The targeted neuroplasticity lab employs elements of neuroscience and biomedical engineering to develop treatments for human disease. The primary research focus of the lab is to develop new strategies to enhance neuroplasticity, or the ability of the brain to change, in order to treat neurological disease. The majority of current studies evaluate the ability of vagus nerve stimulation (VNS), a putative targeted plasticity therapy, to improve recovery of motor dysfunction. We are rigorously testing VNS to enhance recovery in clinically-relevant animal models of stroke, peripheral neuropathy, and spinal cord injury. In addition to further development and optimization of targeted plasticity therapy, we are investigating the cellular and molecular mechanisms that underlie this recovery. Finally, building on our success in animal models, we are in the process of translating VNS-based targeted plasticity therapy to clinical investigation in patients with chronic stroke and spinal cord injury.

Miniature VNS device

Currently available implantable devices for vagus nerve stimulation have technical limitations that may limit their utility. These include a large profile that necessitates two incisions and tunneling during implantation, fragility of the electrode leads, and presence of an on-board battery that must be surgically replaced. We are developing and optimizing a novel miniature, wireless, battery-free vagus nerve stimulation device to obviate these issues. The device is undergoing bench and preclinical evaluation to examine nerve recruitment. Clinical trials using the device are expected to begin in 2020.
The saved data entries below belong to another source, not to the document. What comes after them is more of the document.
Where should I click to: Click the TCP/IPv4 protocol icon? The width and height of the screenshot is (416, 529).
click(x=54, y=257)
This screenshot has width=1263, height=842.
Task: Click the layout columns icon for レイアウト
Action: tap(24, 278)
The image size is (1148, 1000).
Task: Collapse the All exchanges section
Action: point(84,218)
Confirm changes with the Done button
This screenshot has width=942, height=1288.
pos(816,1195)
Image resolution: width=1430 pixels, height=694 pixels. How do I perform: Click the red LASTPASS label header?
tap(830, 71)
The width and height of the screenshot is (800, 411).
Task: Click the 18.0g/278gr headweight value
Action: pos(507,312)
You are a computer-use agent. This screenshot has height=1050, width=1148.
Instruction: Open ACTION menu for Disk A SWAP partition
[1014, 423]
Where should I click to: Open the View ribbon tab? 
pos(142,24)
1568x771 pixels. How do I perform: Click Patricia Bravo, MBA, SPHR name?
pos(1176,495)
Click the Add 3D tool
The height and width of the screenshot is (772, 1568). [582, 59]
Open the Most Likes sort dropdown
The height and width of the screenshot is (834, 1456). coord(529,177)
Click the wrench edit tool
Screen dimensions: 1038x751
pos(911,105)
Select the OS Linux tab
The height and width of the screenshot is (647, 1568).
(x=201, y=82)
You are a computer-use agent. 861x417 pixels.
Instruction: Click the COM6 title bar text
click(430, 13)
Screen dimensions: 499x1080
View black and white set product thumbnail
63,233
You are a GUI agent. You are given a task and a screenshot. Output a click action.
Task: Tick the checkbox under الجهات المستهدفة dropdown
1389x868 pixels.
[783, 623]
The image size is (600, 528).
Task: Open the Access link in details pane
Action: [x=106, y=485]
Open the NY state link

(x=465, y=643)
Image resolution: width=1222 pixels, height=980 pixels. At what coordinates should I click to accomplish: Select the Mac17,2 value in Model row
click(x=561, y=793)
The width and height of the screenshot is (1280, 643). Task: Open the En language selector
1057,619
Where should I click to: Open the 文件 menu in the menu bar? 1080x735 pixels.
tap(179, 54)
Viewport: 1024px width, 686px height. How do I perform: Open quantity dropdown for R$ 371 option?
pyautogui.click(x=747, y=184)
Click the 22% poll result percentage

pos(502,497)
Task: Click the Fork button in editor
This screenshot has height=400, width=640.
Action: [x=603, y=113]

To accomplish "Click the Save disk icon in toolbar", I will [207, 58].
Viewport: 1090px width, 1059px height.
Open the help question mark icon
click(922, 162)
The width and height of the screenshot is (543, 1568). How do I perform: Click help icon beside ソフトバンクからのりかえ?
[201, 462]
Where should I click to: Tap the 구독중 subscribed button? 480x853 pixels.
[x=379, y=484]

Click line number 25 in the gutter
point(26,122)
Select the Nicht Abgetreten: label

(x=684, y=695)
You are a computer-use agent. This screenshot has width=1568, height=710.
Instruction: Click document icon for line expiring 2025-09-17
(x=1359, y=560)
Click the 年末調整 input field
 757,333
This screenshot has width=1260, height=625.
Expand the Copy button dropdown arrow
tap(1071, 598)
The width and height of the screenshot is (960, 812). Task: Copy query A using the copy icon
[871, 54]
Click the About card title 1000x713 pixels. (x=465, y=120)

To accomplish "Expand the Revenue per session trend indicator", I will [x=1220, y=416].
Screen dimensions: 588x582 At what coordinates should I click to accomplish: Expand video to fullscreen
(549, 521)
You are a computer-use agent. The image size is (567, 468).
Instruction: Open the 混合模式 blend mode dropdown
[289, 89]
Labeled neurons in the spinal network indicating enhanced synaptic connectivity after VNS therapy

Nanosurgery by Molecular hyperthermia

PI: Zhenpeng Qin, Ph.D., Assistant Professor of Mechanical Engineering

Precise manipulation of protein activity in living systems has broad applications in biomedical sciences. However, it is challenging to use light to manipulate protein activity in living systems without genetic modification. Here, we have developed a new method to optically and precisely switch-off protein activity in living cells without genetic modification by olecular hyperthermia (MH), based on nanoscale plasmonic heating of gold nanoparticle (AuNP). We have shown that targeted membrane receptors such as protease activated receptor 2 (PAR2), a G-protein coupled receptor, can be photo-inactivated in situ by MH without compromising cell proliferation. Furthermore, MH gives molecular specificity for photo-inactivation of targeted receptors while leaving other receptors intact. The newly developed MH enables selective and remote manipulation of protein activity and cellular behavior without genetic modification.

Optical microscopy

PI: Yichen Ding, Assistant Professor of Bioengineering, UTD

Our light-sheet fluorescence microscopy (LSFM) for rapid data acquisition, high spatiotemporal resolution, and minimal photobleaching, demonstrates the capacity for scanning a region of interest with specific fluorescence contrast. This cutting-edge imaging technique allows for elucidating the differentiation of stem cells in cardiac regeneration, providing an entry point to discover novel micro-circulation phenomenon with clinical significance for injury and repair.

Mixed reality-based interactive quantification

PI: Yichen Ding, Assistant Professor of Bioengineering, UTD

We interface the virtual environment with imaging data to navigate through the microenvironments with a user-directed perspective for interactively studying cardiac mechanics, physiology, and developmental biology. This framework is compatible with a low processing power smartphone equipped with a headset, leading to a pipeline for developing an interactive virtual laboratory for life science investigation and learning.

Displacement analysis

PI: Yichen Ding, Assistant Professor of Bioengineering, UTD

We establish a vector field to assess myocardial deformation in response to cardiac injury. This method enables us to investigate 4D cardiac contractile function in segmental myocardium, and to map the focal cardiac mechanics under physiological and pathological conditions. We also apply this method for the analysis of the heartbeat-mediated pulsatile displacement in blood vessels, providing a quantitative perspective to interpret the large volume of imaging data.